Şaşırtıcı bir şekilde, Kessler para arzından bir kez bile bahsetmiyor. Odak noktası tamamen faiz oranlarıdır. Aksi takdirde mantıklı olan Say Yasasını kullanmaya karar verdiğinde nakavt etme fırsatını kaçırır. Contra Kessler (ve birçok iktisatçı), Say Yasası Olumsuz “Arz kendi talebini yaratır” deyin. Bunun yerine, “X Malının Arzı, X Değil mallara olan talebi gösterir” diyor. Bir kunduracının ayakkabı arzı, yiyecek, giyecek, barınak ve sayısız diğer mal talebini yansıtır. Ancak, ayakkabılara ve ayakkabıların yakın ikamelerine olan talebini yalnızca zayıf bir şekilde yansıtıyor.

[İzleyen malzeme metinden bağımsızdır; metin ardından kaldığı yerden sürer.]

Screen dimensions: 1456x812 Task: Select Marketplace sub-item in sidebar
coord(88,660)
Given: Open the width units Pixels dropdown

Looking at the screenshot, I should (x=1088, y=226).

Bu önemlidir, çünkü doğru anlaşılan Say Yasası, genel aşırı üretim (veya eksik tüketim). Piyasalar bir maldan çok fazla tedarik ediyorsa, diğer mallardan yetersiz tedarik ediyor olmalıdır. Toplam talep açığı (nominal GSYİH’nın trend büyüme oranının altına düşmesi) olarak düşündüğümüz şey, Say Yasası için bir istisna değil, daha ileri bir örnektir. Toplamda yalnızca talep fazlası varsa talebiniz düşebilir. paranın kendisi! Toplam harcama açıkları, ekonomideki herkes para veya para yerine geçecek şeyler stoklamaya çalıştığında ortaya çıkar.

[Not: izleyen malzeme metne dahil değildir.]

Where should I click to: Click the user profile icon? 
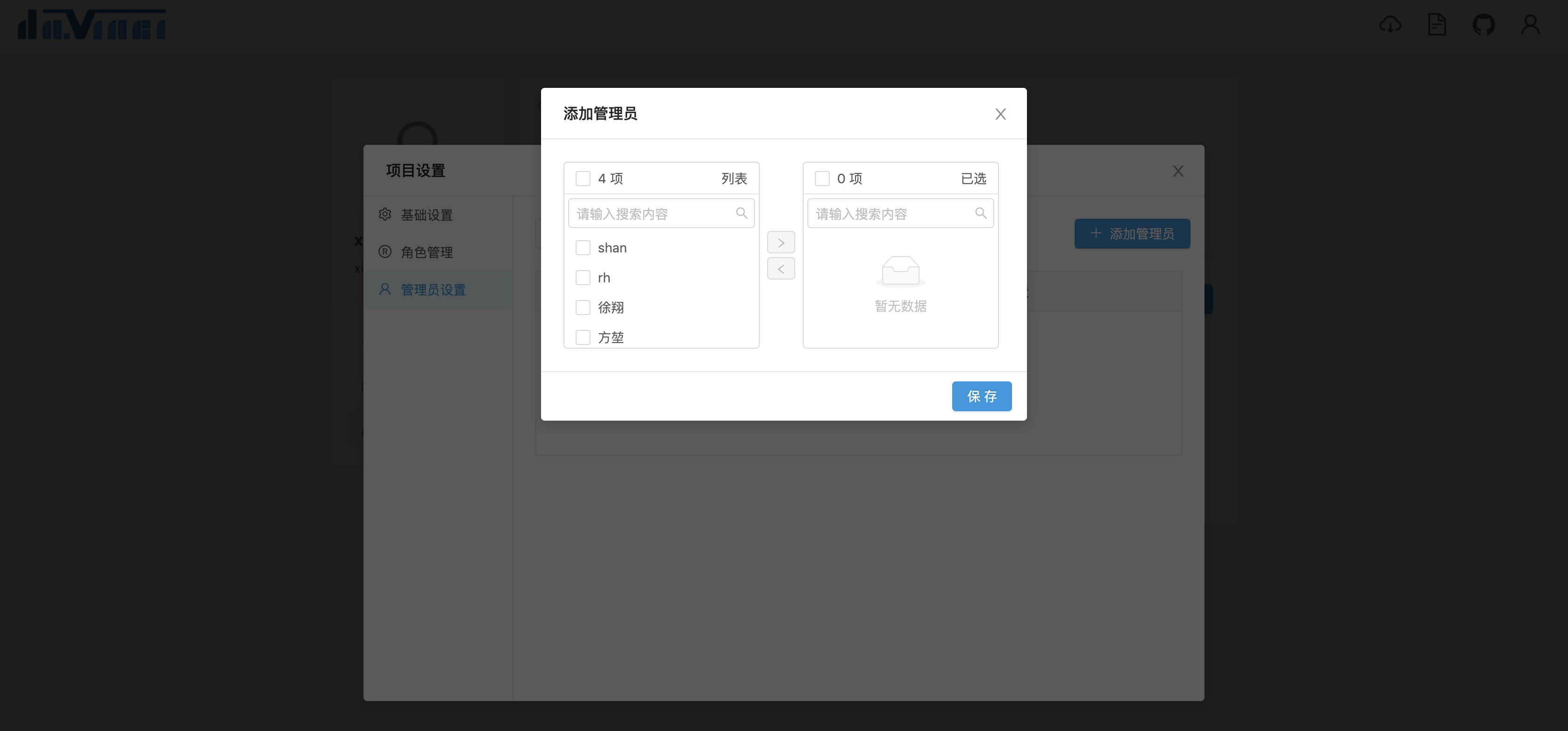(1530, 25)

Peki fazla para arzı olduğunda ne olur? Merkez bankası ekonomiye likidite akıtırsa, Says Yasası bize diğer tüm mal ve hizmetlere olan talebin hızla artacağını söylüyor. Bu, tüm fiyatları aynı anda artıracak – başka bir deyişle, enflasyonu hızlandıracak. Say Yasası, talep tarafındaki patlamaları ve düşüşleri anlamamıza kesinlikle yardımcı olur, ancak faiz oranlarına değil paraya vurgu yaptığı için.
Arz tarafına öncelik vermenin önemi konusunda Bay Kessler’e katılıyorum. Ayrıca makalesinin sonunda tespit ettiği ekonomik sorunların birçoğunun yerinde olduğunu düşünüyorum: “Kamu sektörü sendikaları çok güçlü. Şirketlerin sosyal adalet kelepçesi var. Liyakat tartışmalıdır. Yönetmelikler, bürokrasi üzerine yeşil bandı kapatıyor: alternatif enerji gereksinimleri, su kısıtlamaları, elektrikli araç sübvansiyonları, beklenmedik kar vergileri ve izin almak için yıllar. Bunların hepsi ölü ağırlıklardır.” Sadece bu yüzden. Ancak tüm bunların toplam sonuçlarını anlamak için hem arz hem de talebi göz önünde bulundurmamız gerekiyor. Faiz oranları tek başına onu düşürmez.